» Passage for review
Insight
When the organisation partnered with Adsthetics, digital advertising had not yet established meaningful awareness or patient acquisition for its clinical trials.
The challenge was exceptionally complex.
Unlike traditional healthcare campaigns, the target audience was not broad or easily identifiable. The trials focused on patients with rare diseases — audiences that advertising platforms are not designed to isolate directly through standard targeting methods.
This created a fundamental limitation.
There was no single reliable targeting variable capable of identifying eligible patients at scale. Instead, recruitment depended on identifying behavioural and demographic patterns indirectly associated with each condition.
At the same time, every clinical trial required a different strategic structure:
- Different age distributions
- Different behavioural characteristics
- Different informational ecosystems
- Different emotional drivers and awareness levels
This reframed the problem:
Patient acquisition would depend not on direct targeting, but on building layered audience models capable of approximating highly specific medical populations.

Stored data:
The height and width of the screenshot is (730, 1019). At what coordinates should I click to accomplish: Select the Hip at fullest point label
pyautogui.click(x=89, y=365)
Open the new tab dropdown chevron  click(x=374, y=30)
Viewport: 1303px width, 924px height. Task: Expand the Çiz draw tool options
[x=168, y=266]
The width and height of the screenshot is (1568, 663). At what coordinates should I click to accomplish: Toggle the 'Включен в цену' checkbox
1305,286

...

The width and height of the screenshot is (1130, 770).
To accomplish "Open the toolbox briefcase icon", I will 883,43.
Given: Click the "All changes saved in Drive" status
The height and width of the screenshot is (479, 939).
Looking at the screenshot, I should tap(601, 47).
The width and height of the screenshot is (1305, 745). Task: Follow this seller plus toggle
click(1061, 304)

» Work to complete
According to the case study text, what would patient acquisition depend on instead of direct targeting?

» Your response
It would depend on building layered audience models capable of approximating highly specific medical populations.